There’s no doubt that ZiMo is driving the campaign count of this month, but the money is going to a different set of heavy hitters. Green Ronin is campaigning Cthulhu Awakens to some success, and a second edition of Silver Age Sentinels is being campaigned under the name ‘Absolute Power’, possibly to distract you from the ignominy associated with Silver Age Sentinels, Guardians of Order, and the person running the campaign. There is a second edition of Fragged Empire, a game too new to fall under my 15-year rule for edition updates, and Overisles, a game built around sign language which is heavily based on its predecessor Inspirisles, which I covered when it was campaigned a couple years back.
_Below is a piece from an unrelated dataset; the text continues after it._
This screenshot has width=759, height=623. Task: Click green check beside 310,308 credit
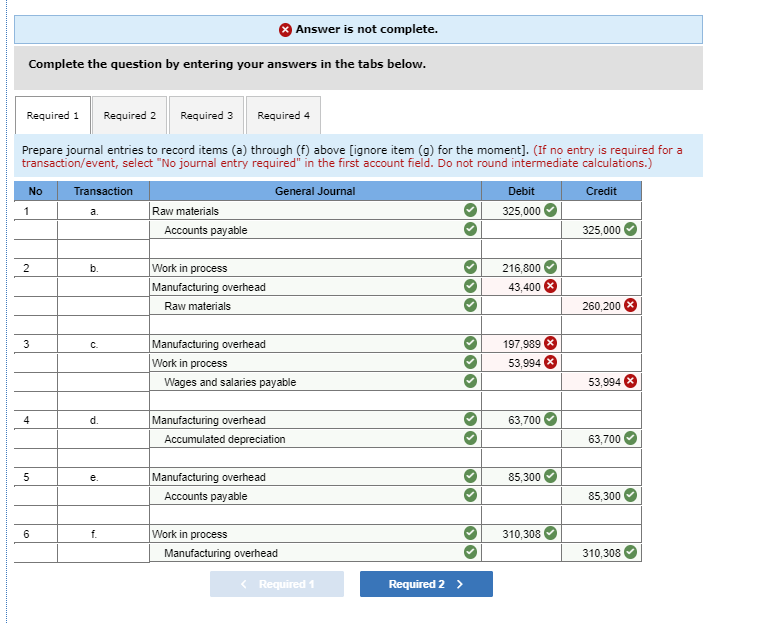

If you want to follow the money it’s in remakes and add-ons, which I think is a perfectly apt (if depressing) takeaway from this, the month of OSE’s great reprint.
The Crowdfunding Carnival continues, even if I feel more like a Kickstarter Wonk than a carnival barker here at the beginning of March. Nonetheless, there are more games, analysis, and trends to follow as we see more crowdfunded games pop up through the rest of 2022. Have any thoughts about the new format? Anything you want to see? Let us know! For now, though, enjoy the carnival, and we’ll see you next month!